◆ **Problem details**
Copy exactly, no pictures: every line from the one that contains "The image size is (1144, 958)." through the end of the entries below.

◆ **Provided data**

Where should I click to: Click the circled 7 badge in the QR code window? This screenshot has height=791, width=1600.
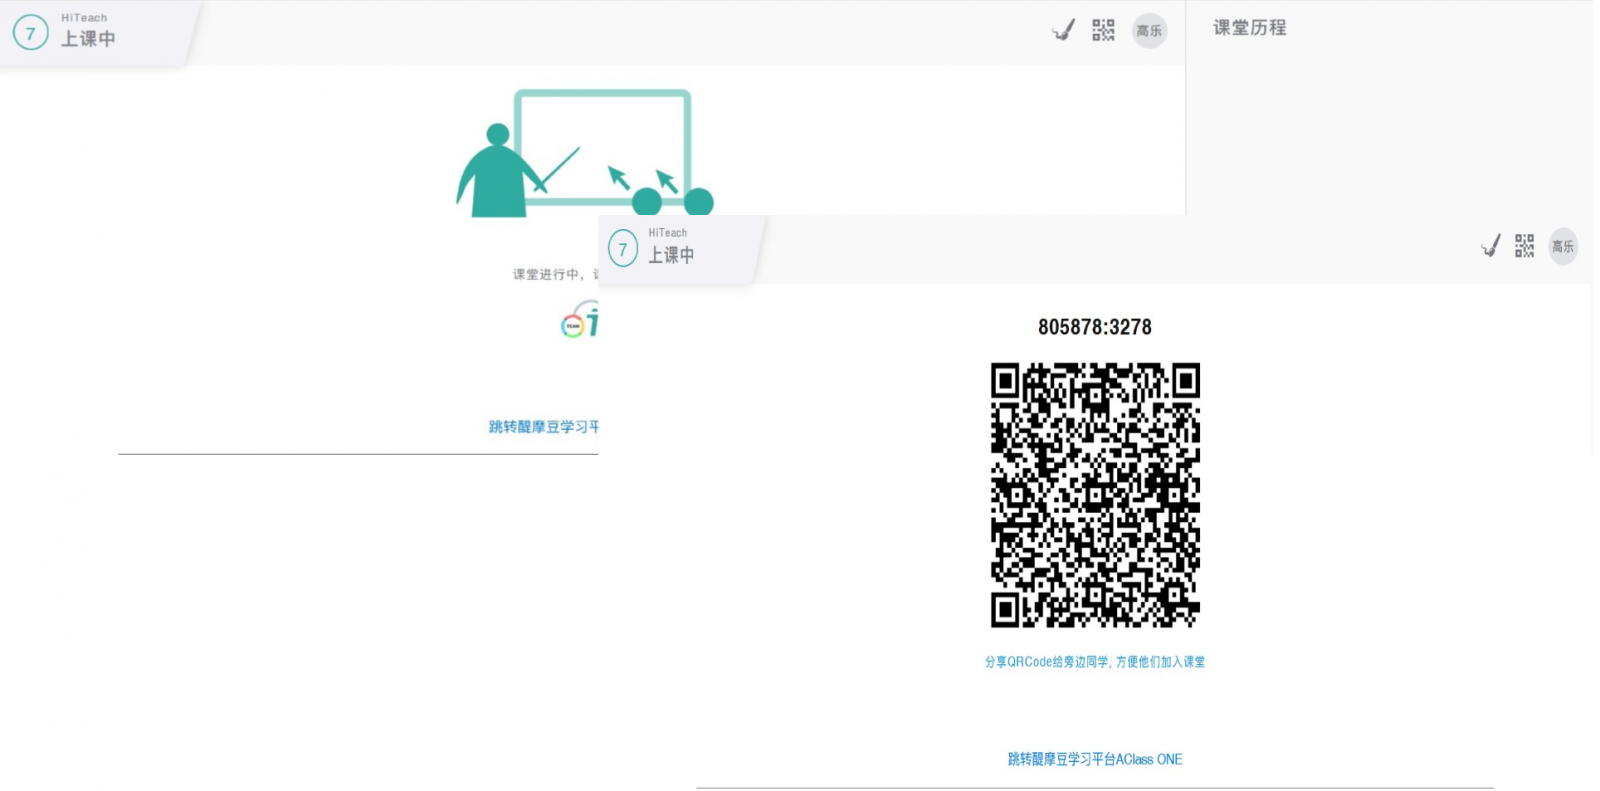(623, 249)
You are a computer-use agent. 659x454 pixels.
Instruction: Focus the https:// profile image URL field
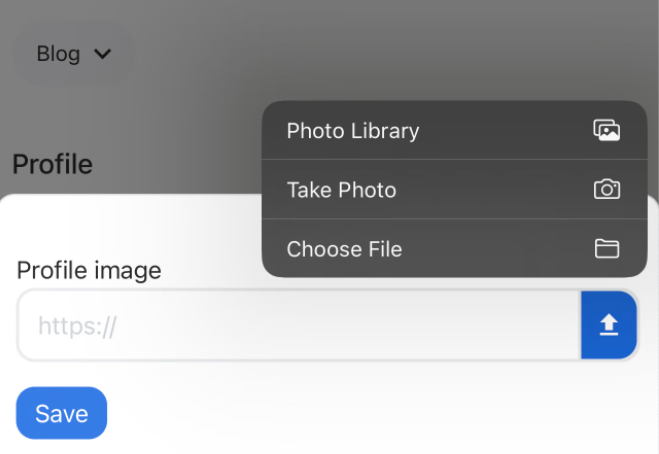click(x=299, y=325)
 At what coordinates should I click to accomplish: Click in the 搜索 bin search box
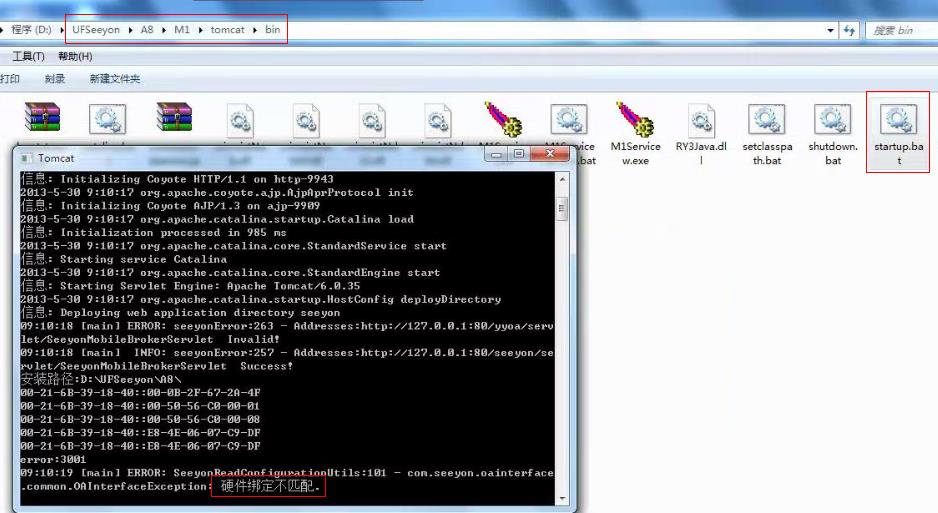point(900,30)
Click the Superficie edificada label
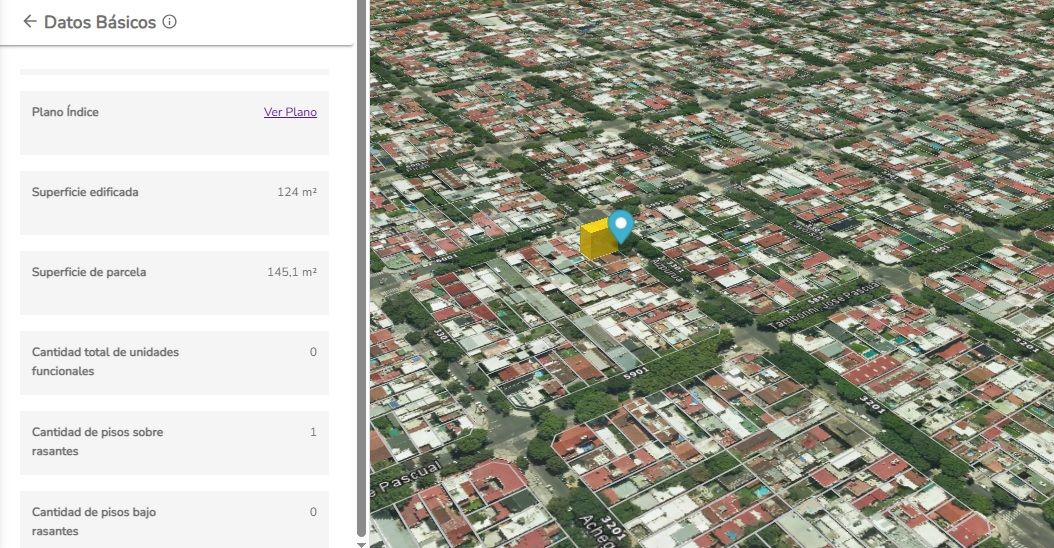This screenshot has width=1054, height=548. pos(85,192)
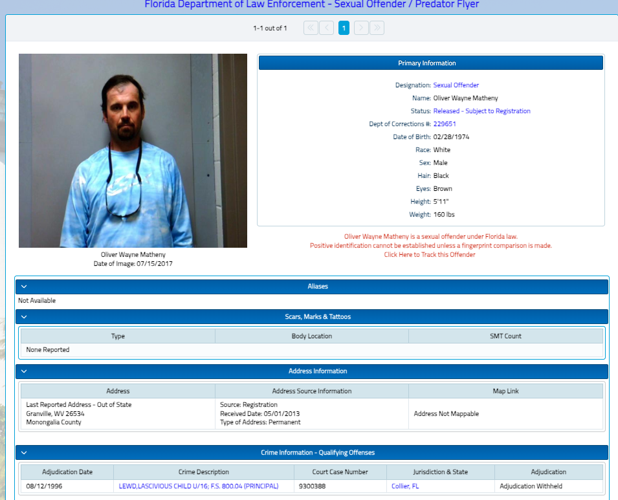Image resolution: width=618 pixels, height=500 pixels.
Task: Click the next page arrow
Action: click(x=360, y=28)
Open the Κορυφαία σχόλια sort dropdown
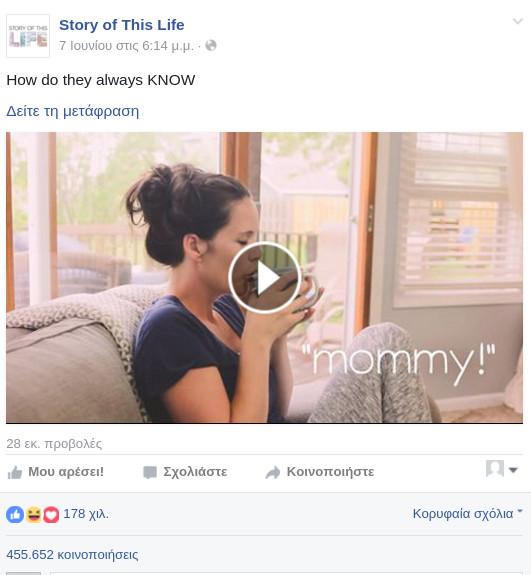The width and height of the screenshot is (531, 575). point(468,513)
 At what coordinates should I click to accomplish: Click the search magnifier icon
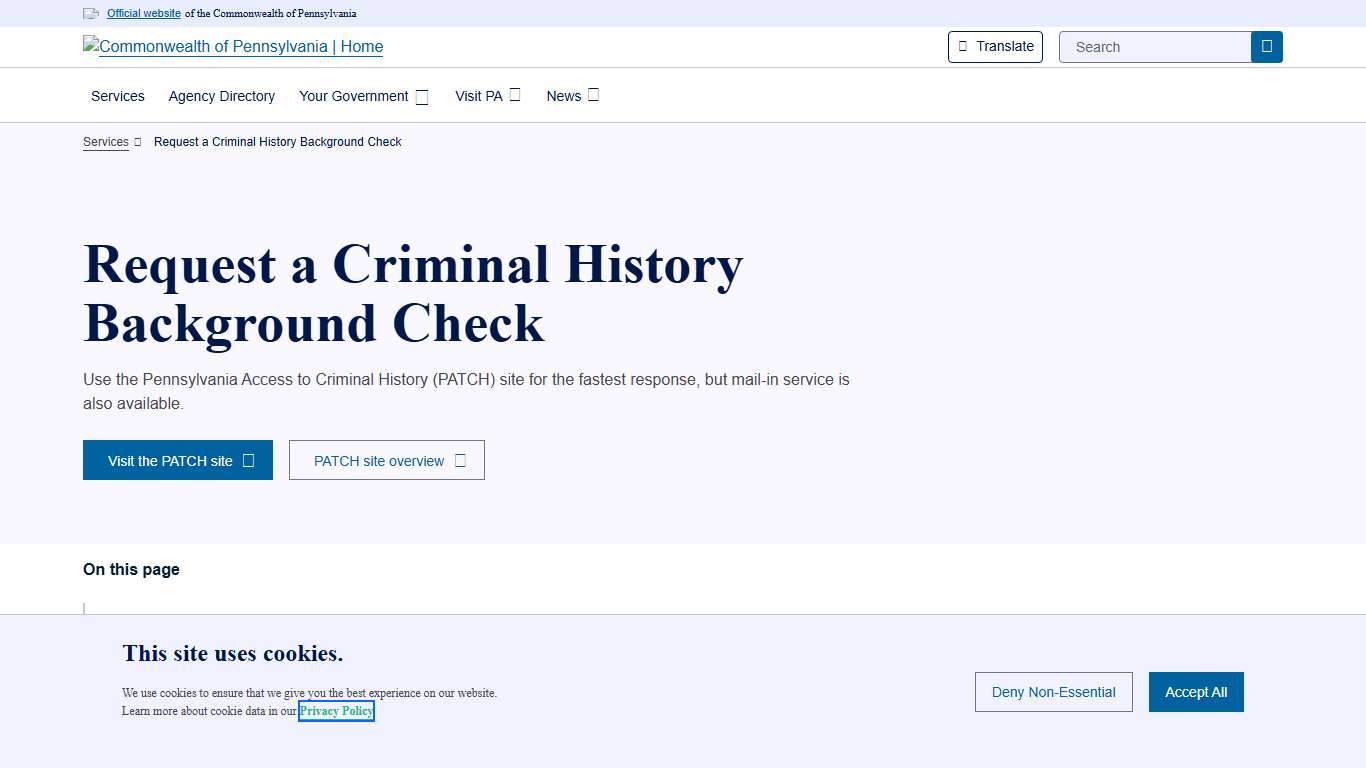1266,46

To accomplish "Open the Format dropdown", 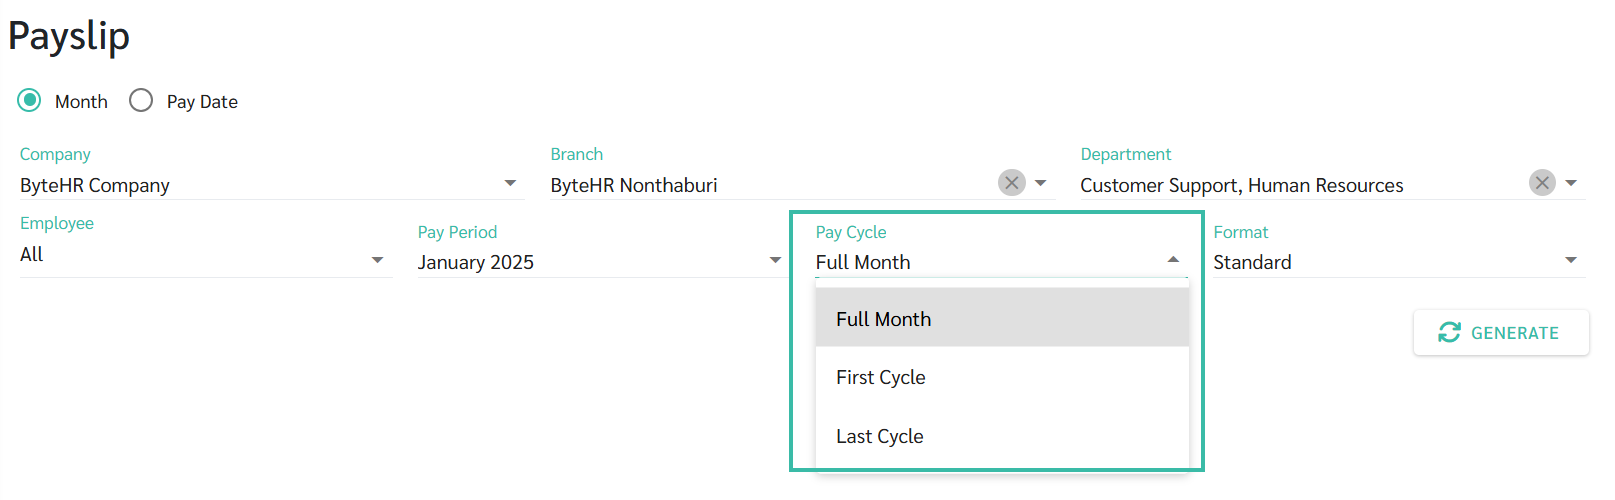I will (1571, 261).
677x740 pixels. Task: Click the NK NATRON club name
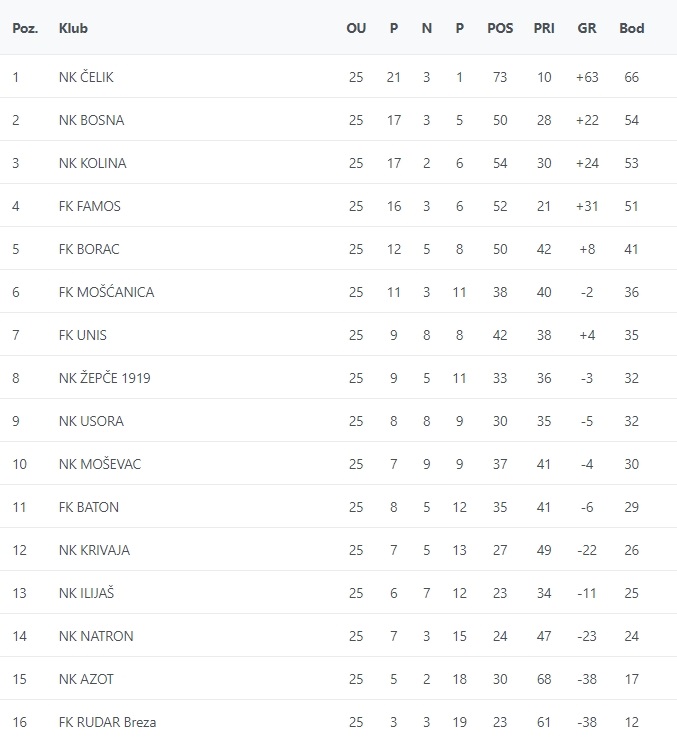point(96,636)
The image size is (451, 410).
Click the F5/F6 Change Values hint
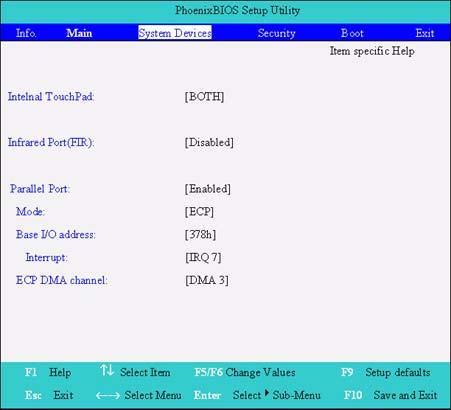click(x=245, y=372)
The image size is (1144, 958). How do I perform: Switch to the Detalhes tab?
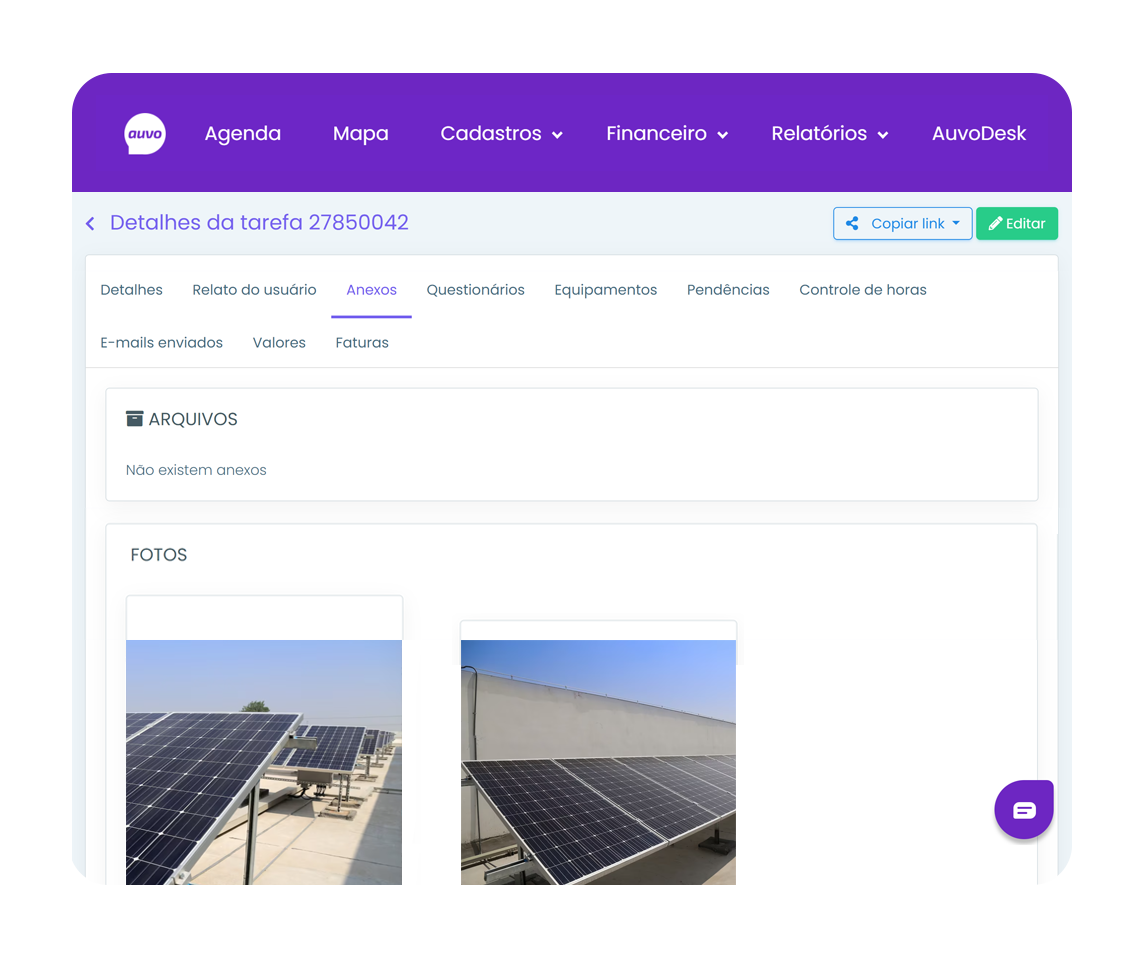click(131, 290)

◆ **Task solution**
The image size is (1144, 958). How do I perform: Switch to the Detalhes tab?
click(131, 290)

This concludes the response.